§ Stored data:
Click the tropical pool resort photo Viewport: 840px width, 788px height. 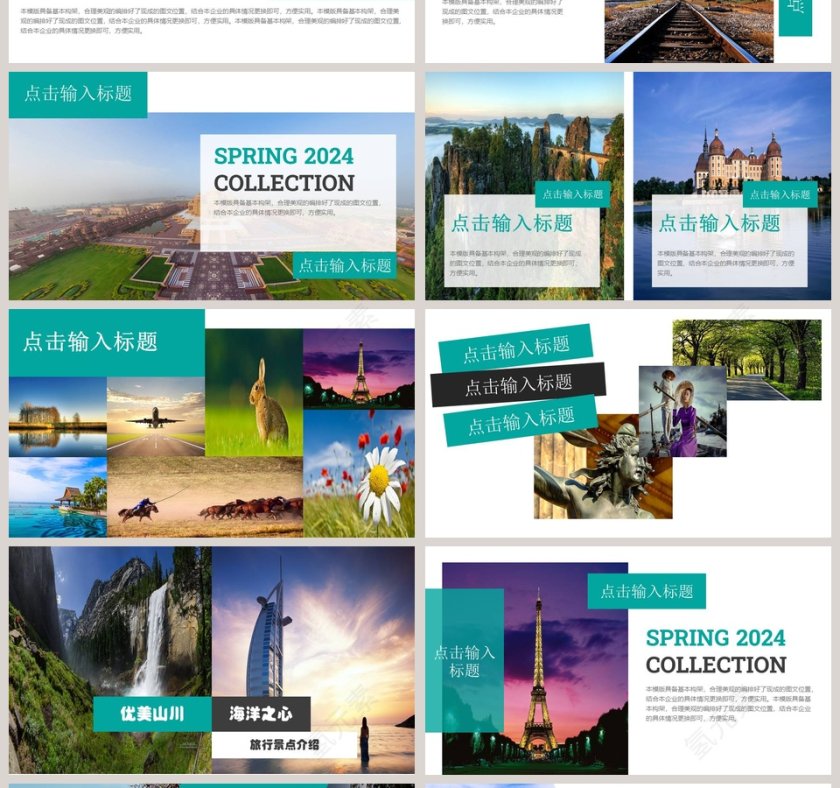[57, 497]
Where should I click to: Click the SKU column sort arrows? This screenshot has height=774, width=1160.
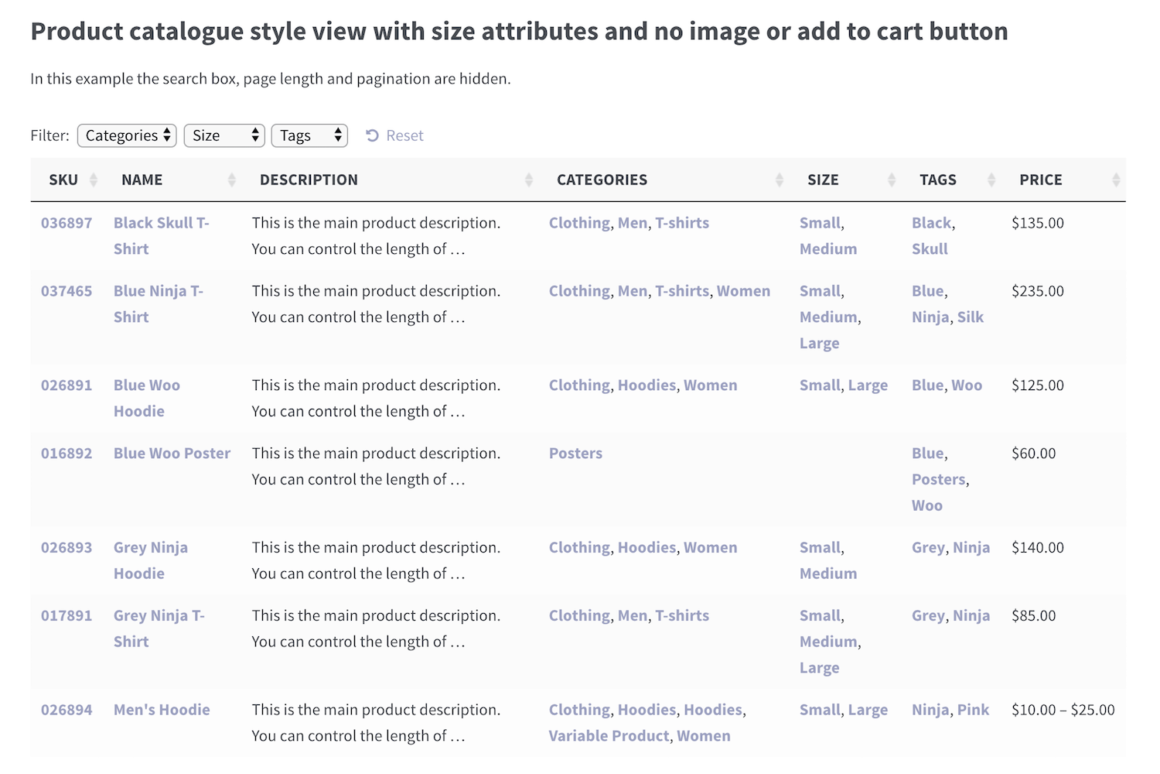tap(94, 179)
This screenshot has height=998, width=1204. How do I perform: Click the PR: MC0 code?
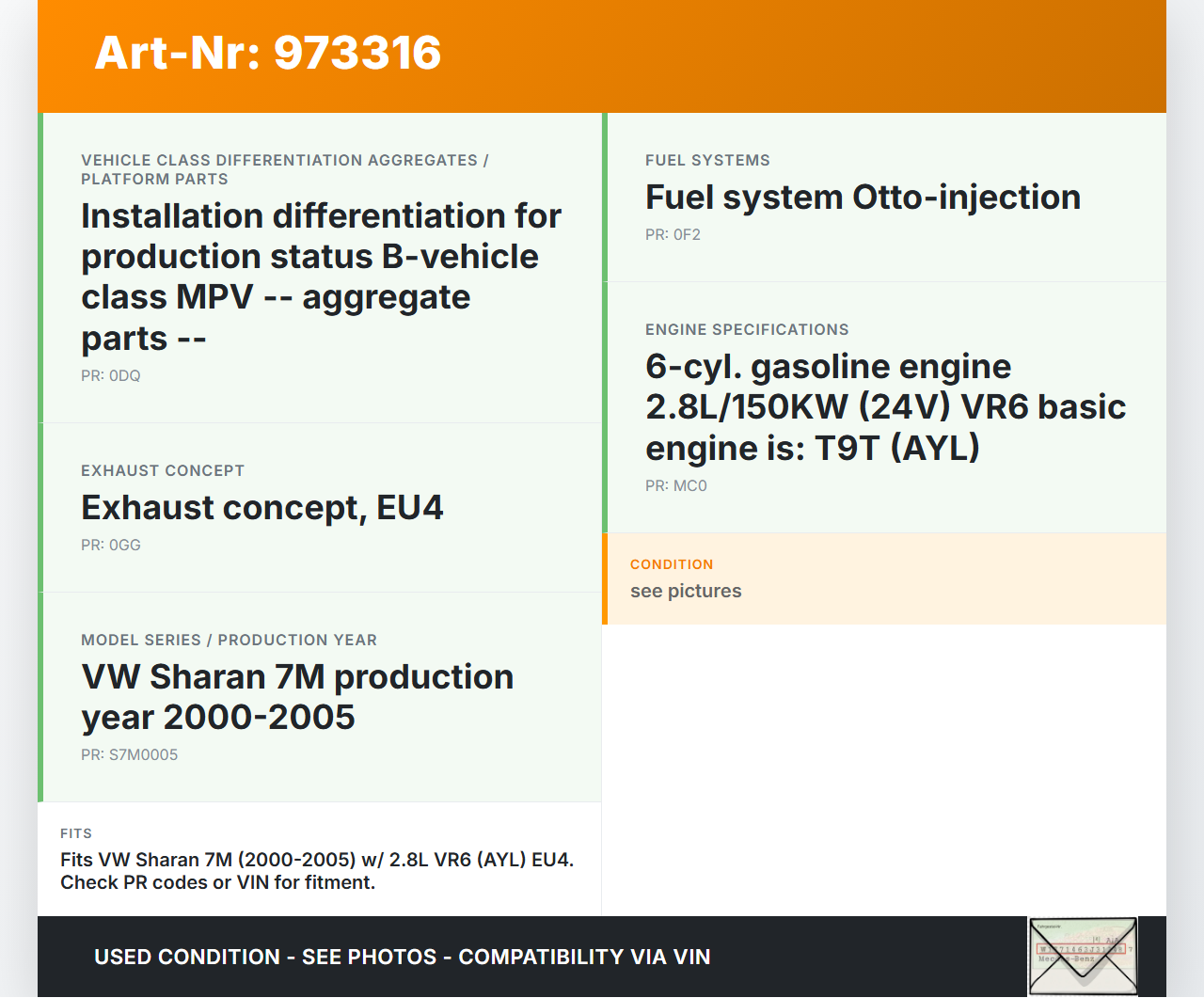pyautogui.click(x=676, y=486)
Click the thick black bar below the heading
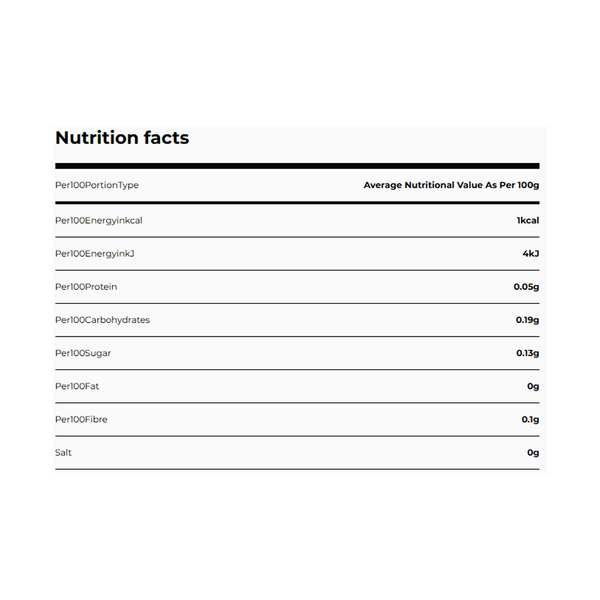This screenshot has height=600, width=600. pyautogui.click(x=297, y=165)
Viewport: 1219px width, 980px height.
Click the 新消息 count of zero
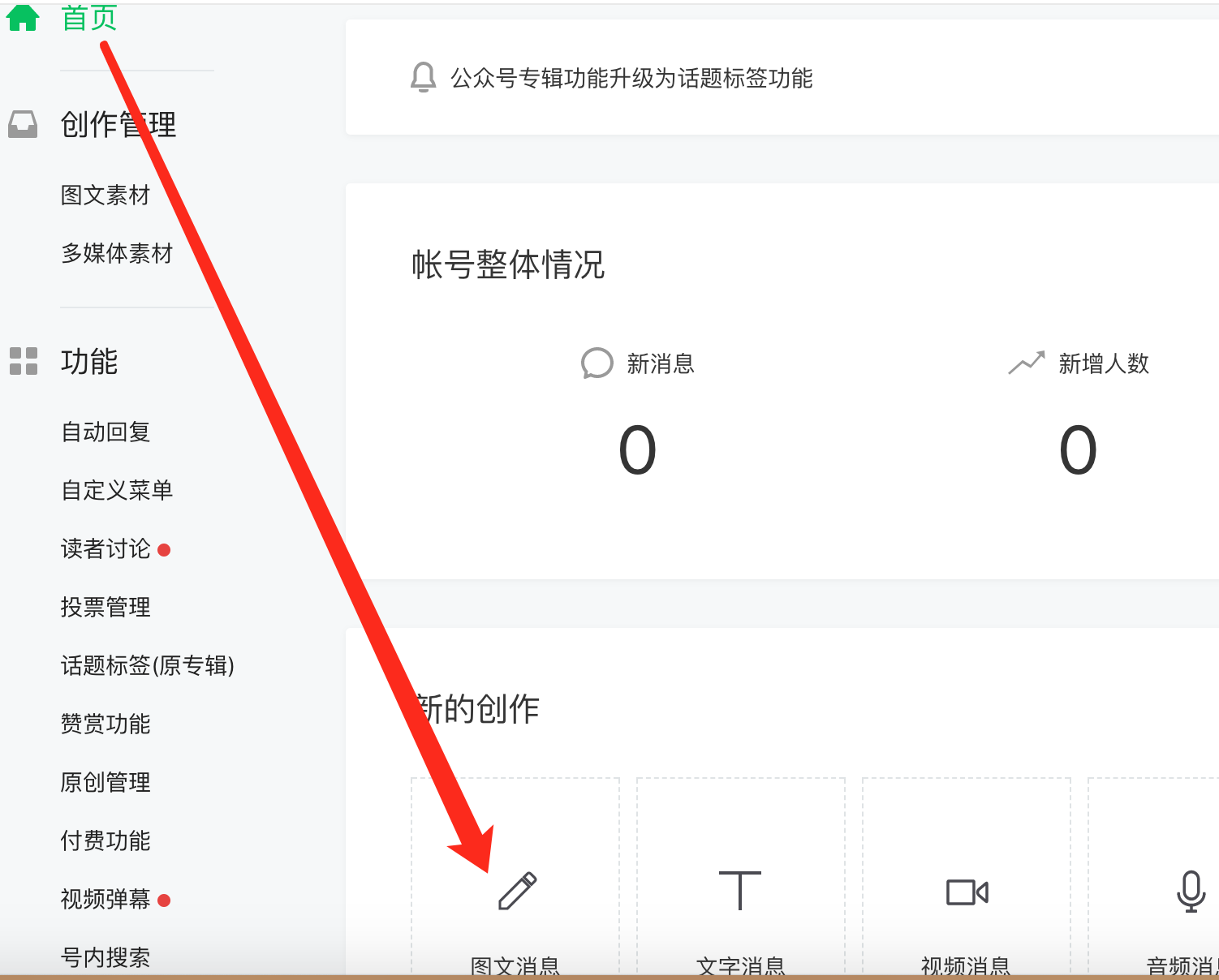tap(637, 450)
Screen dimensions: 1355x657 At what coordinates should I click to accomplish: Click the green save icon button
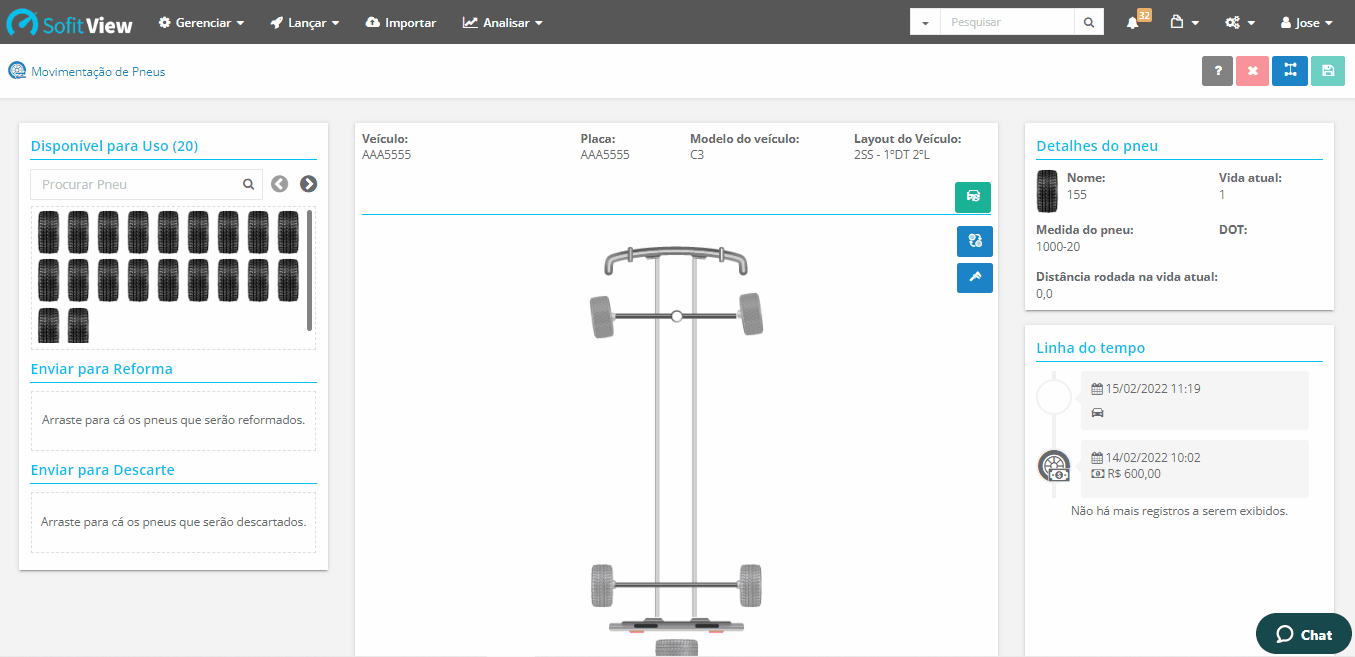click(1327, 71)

§ ACTIVITY: Copy exactly the lines that run from the one containing "Click the thick black bar below the heading" to the last line of the records, both included, and leave out every picture.

§ FINISHED EXERCISE:
Click the thick black bar below the heading
This screenshot has height=600, width=600. pyautogui.click(x=297, y=165)
Viewport: 1219px width, 980px height.
Click the 新消息 count of zero
tap(637, 450)
Screen dimensions: 1355x657 At what coordinates should I click to accomplish: Click the green save icon button
click(1327, 71)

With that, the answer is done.